Exercices ::
1. D'après le texte cité, qui a ciselé la poignée de porte ?
2. Reproduisez fidèlement le passage du texte cité qui commence par « Ces réserves faites, il » et se poursuit jusqu'à « des œuvres d’ouvriers. ».

Texte cité ::
---+---
Ces réserves faites, il y a, ici, des œuvres remarquables. Nous pourrons les admirer, si nous ne devons pas songer à les acquérir. D’ailleurs, quel que soit leur prix, elles tirent toujours leur valeur plus du travail, de l’originalité de l’artiste que de la matière qu’il emploie. Ce sont des œuvres d’ouvriers.

Peu de mobiliers, puisqu’on a voulu les éliminer ; pourtant un berceau et une chaise de l’artiste au goût impeccable qu’est M. Eugène Gaillard. La poignée de porte, ciselée par M. Bourgoin, surtout les divers objets en cuivre découpé par M. Scheidecker, offrent des indications qui trouveraient à s’appliquer dans la pratique industrielle ; ils témoignent de cette vérité que la rénovation artistique dépend, non de la complication de la technique, mais de la sûreté du goût. Les admirables poteries si parfaites de forme, de matière, de cuisson qu’expose M. Delaherche, celles que présentent MM. Moreau-Nélaton ou Lenoble ne conduiront-elles pas à renouveler la céramique populaire ? Un service de table composé par M. Laugier pour un amateur très riche, n’offre pas plus de difficultés d’exécution que tel service courant de Limoges. M. Dammouse, qui inscrit dans la pâte de verre des notations exquises, propose, pour décorer la porcelaine ou le grès des décors faciles à interpréter. Rien ne s’oppose à ce que se répandent les écharpes, les tentures, les tapis dessinés, d’un style frêle et pur, par M. Maurice Dufrène ; quant aux dentelles et broderies de M. Mezzara, de Mme Berthelot ou de Mlle Rogers, leur destination est d’être copiées à l’infini. Je m’arrêterais moins volontiers devant la tapisserie murale de Mme Ory-Robin, si je ne pensais que des recherches originales de cette artiste il sortira quelque acquisition technique générale.
---+---
Données fournies ::
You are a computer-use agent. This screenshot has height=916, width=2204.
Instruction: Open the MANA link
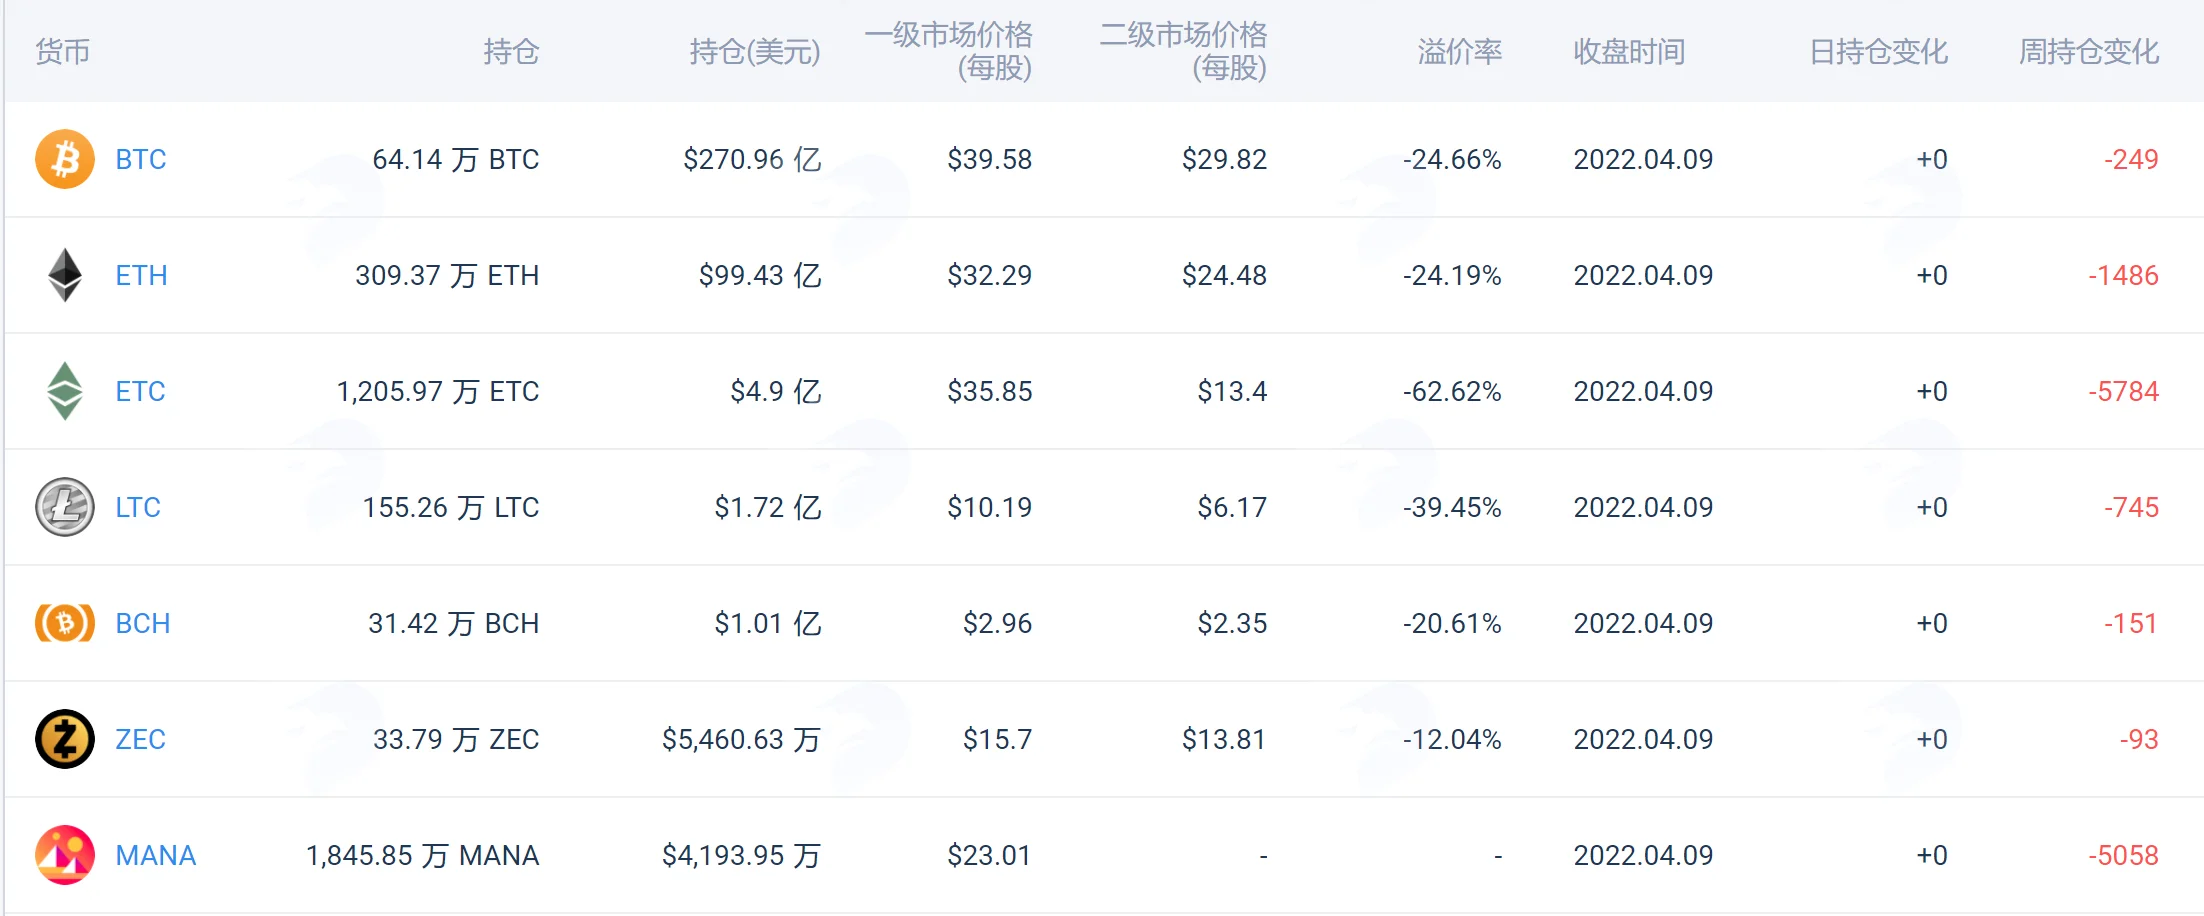coord(156,855)
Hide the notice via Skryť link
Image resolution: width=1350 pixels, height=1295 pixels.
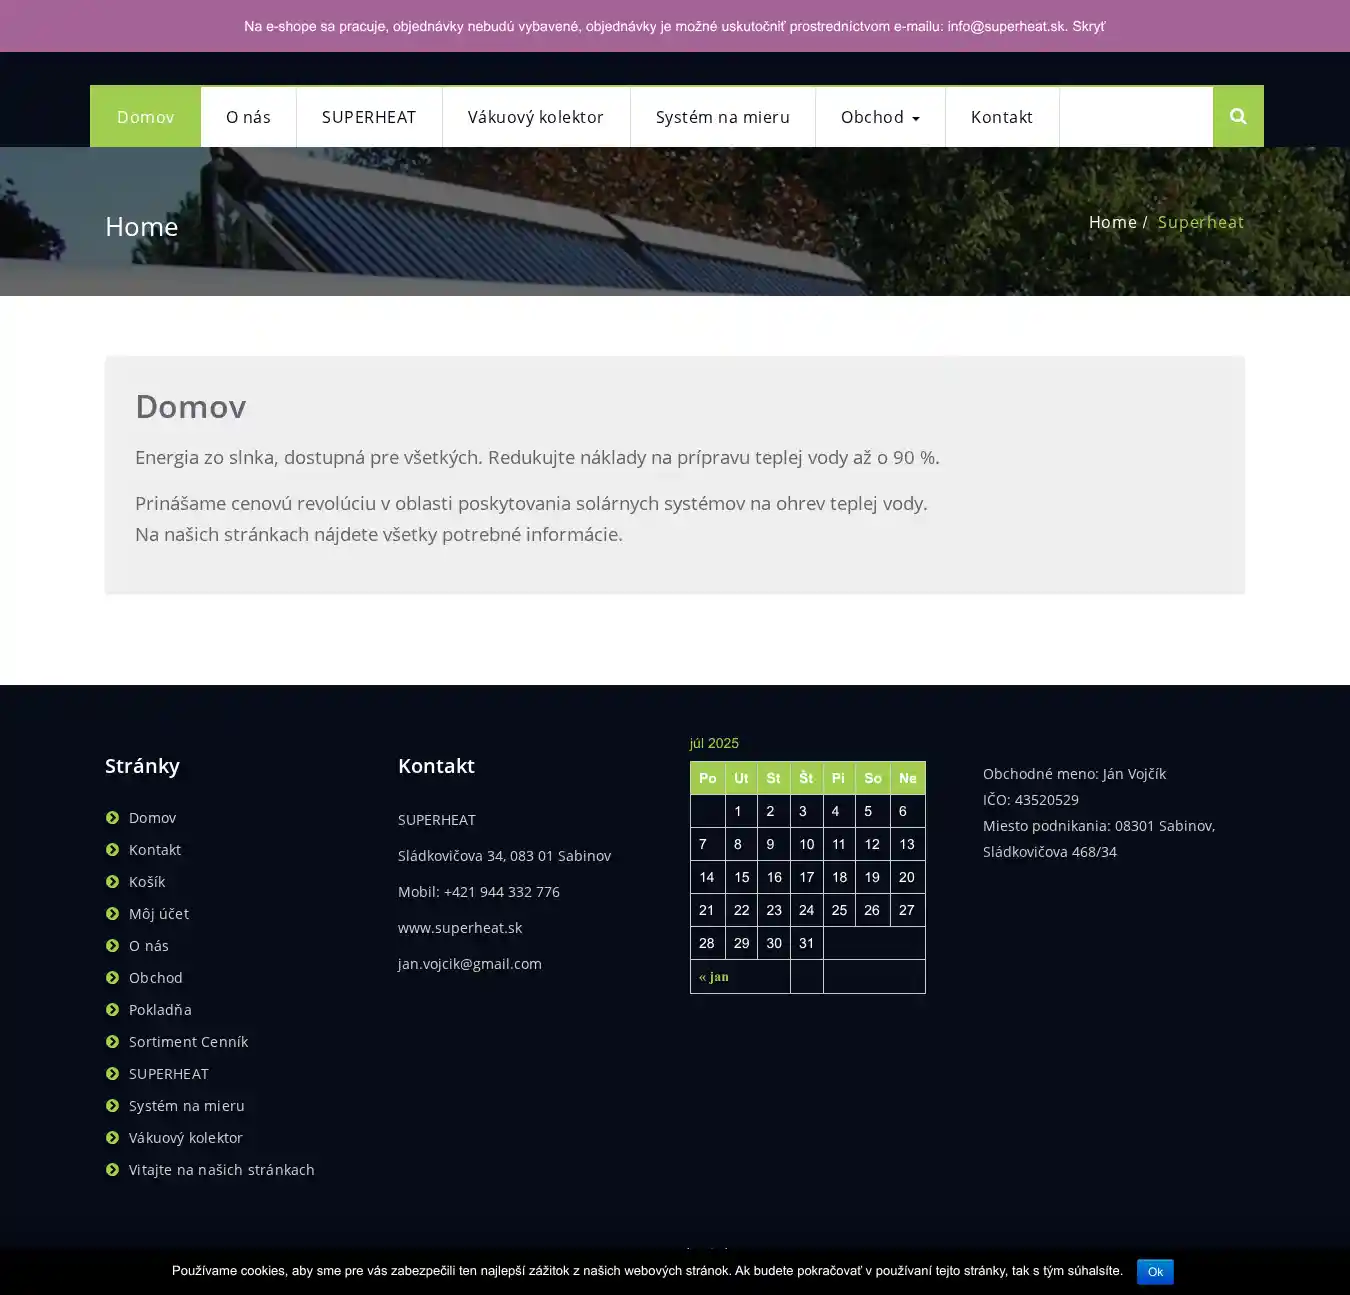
---+---
Réponses détaillées ::
1. M. Bourgoin.

2.
Ces réserves faites, il y a, ici, des œuvres remarquables. Nous pourrons les admirer, si nous ne devons pas songer à les acquérir. D’ailleurs, quel que soit leur prix, elles tirent toujours leur valeur plus du travail, de l’originalité de l’artiste que de la matière qu’il emploie. Ce sont des œuvres d’ouvriers.